■ WHAT THE TASK ASKS
Write out, word for word, the lines from the one containing "How do I perform: Click the 技术参数 page title?" through the one containing "Looking at the", including both of those lines. Leave the pictures out of your answer.

■ Entries on target coordinates
_____

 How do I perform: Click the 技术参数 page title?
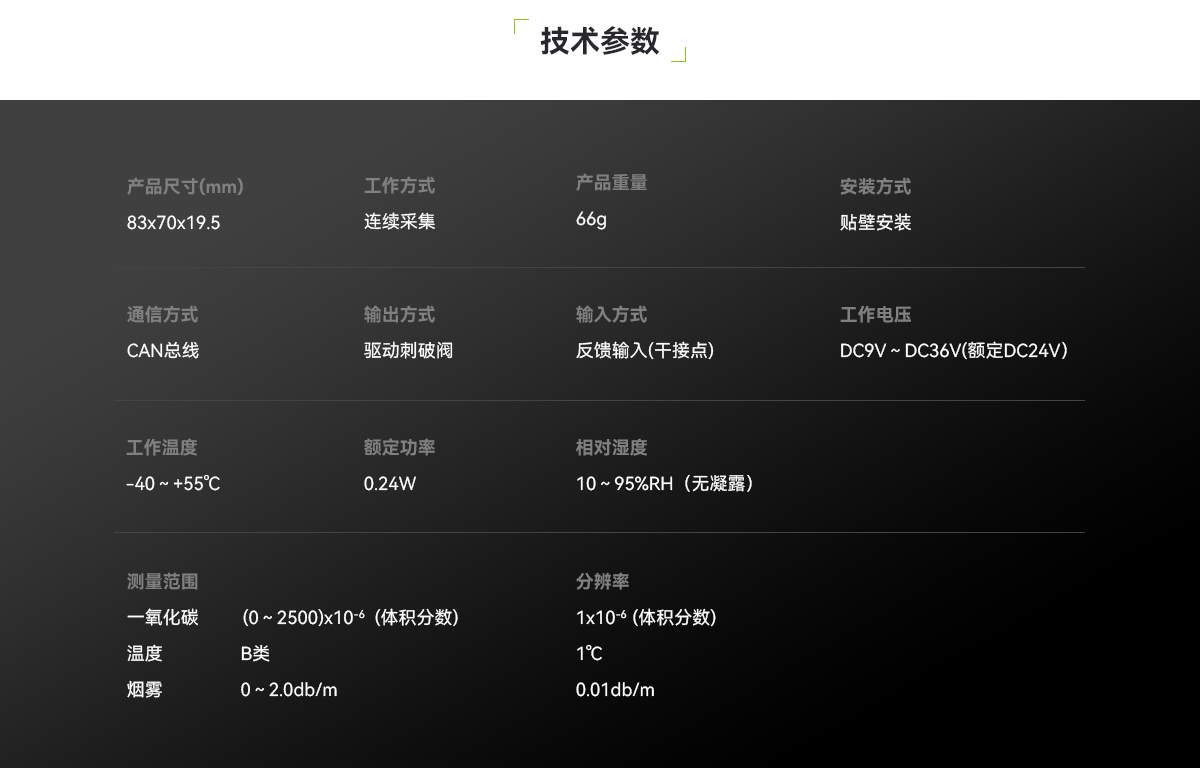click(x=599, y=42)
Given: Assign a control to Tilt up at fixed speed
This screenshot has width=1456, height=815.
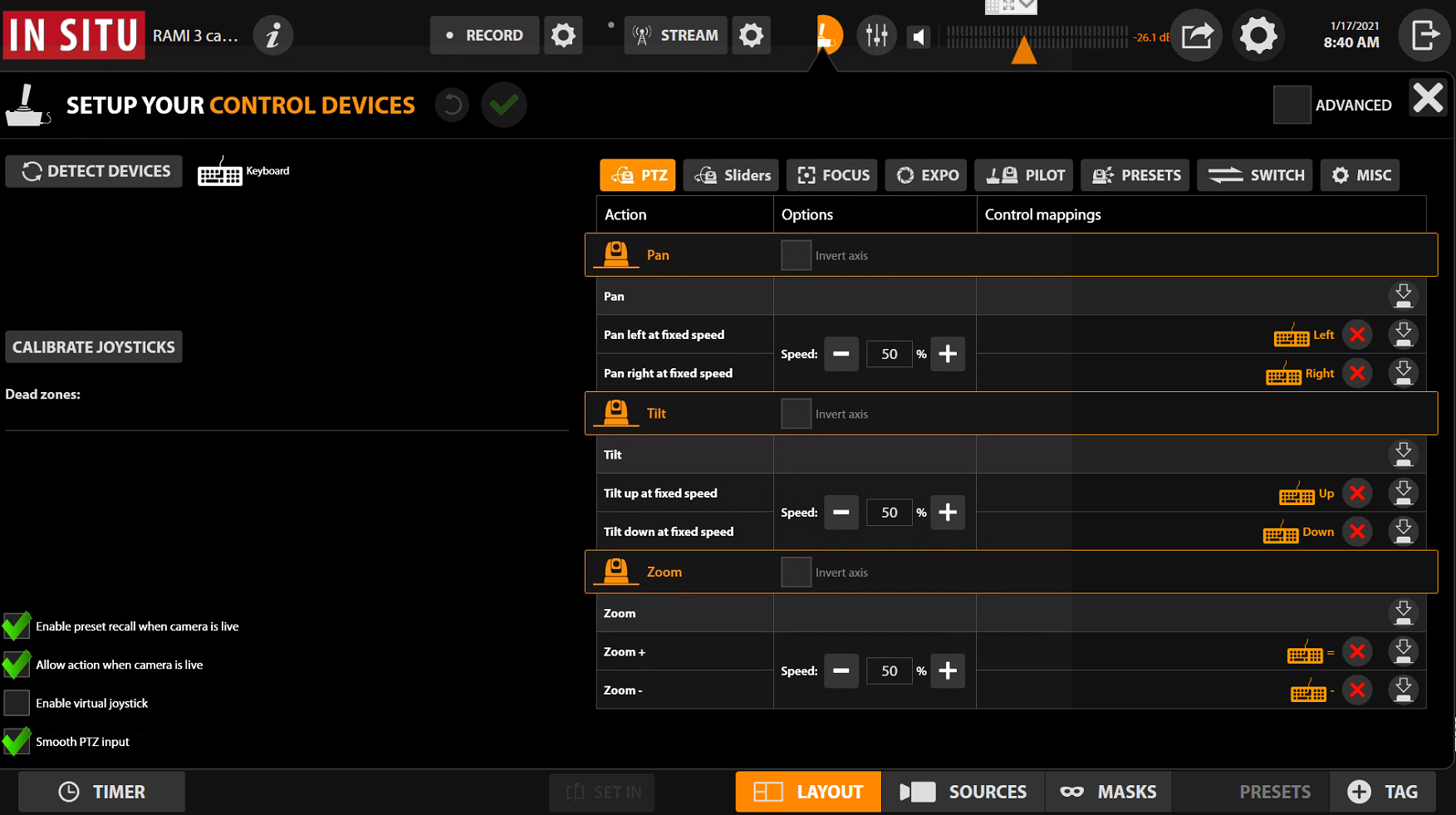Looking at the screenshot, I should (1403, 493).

_____

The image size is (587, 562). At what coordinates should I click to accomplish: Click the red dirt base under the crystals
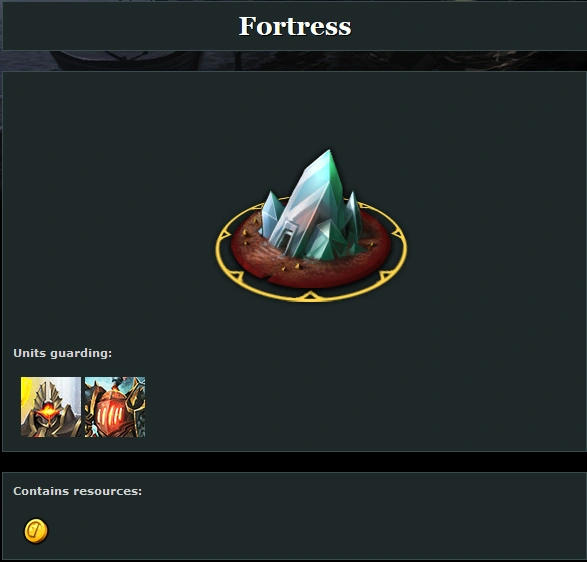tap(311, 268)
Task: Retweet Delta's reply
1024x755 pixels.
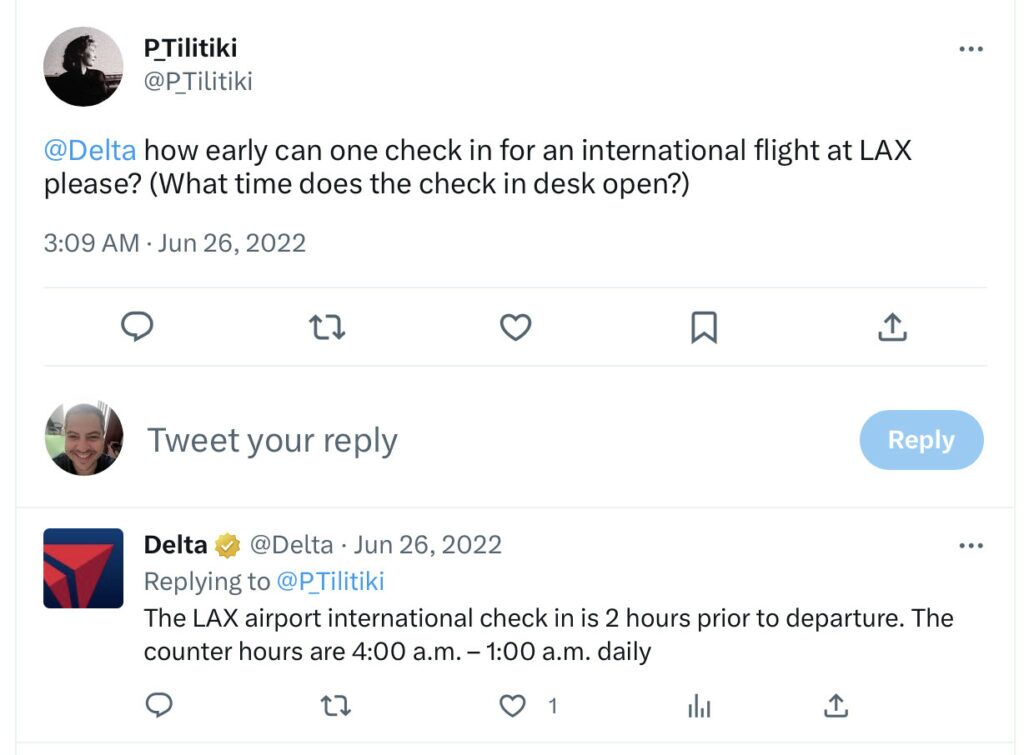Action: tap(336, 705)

_____

■ RESPONSE TO THIS TASK
 How do I perform: Click the 技术参数 page title?
click(x=599, y=42)
Given: Assign a control to Tilt up at fixed speed
This screenshot has width=1456, height=815.
Looking at the screenshot, I should (1403, 493).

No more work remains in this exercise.